* What needs to be done: Give a single number in reply. It is the count of lines below that contain the string "computer".

Saved data entries
+--

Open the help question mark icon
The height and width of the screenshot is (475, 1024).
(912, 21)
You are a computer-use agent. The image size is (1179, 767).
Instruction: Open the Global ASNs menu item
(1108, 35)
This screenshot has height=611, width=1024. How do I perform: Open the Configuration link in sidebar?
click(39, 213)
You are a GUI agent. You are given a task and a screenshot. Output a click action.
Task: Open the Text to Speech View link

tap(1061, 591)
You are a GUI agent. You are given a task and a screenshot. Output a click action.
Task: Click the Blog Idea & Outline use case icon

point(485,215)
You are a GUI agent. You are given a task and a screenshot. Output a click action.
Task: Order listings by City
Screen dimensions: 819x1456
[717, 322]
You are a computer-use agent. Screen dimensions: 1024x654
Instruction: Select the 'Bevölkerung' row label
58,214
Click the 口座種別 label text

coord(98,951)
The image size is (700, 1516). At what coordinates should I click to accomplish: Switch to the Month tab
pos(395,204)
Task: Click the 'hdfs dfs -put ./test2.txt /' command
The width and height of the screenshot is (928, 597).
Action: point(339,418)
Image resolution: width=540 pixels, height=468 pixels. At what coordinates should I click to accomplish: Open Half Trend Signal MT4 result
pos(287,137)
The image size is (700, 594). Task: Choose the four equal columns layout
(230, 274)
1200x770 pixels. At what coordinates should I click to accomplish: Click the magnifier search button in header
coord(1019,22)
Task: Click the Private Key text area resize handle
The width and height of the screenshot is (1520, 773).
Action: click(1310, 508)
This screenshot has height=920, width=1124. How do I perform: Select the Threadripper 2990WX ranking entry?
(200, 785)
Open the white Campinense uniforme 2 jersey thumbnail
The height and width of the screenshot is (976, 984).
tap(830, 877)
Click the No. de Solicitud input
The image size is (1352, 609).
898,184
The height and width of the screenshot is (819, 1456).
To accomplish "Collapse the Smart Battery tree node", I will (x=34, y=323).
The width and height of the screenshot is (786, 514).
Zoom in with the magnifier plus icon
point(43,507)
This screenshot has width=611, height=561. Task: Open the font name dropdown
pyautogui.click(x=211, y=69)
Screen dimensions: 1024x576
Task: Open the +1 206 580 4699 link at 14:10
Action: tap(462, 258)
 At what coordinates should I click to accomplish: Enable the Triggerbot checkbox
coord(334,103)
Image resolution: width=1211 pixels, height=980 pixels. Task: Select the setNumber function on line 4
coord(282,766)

+--

* Answer for this exercise: 2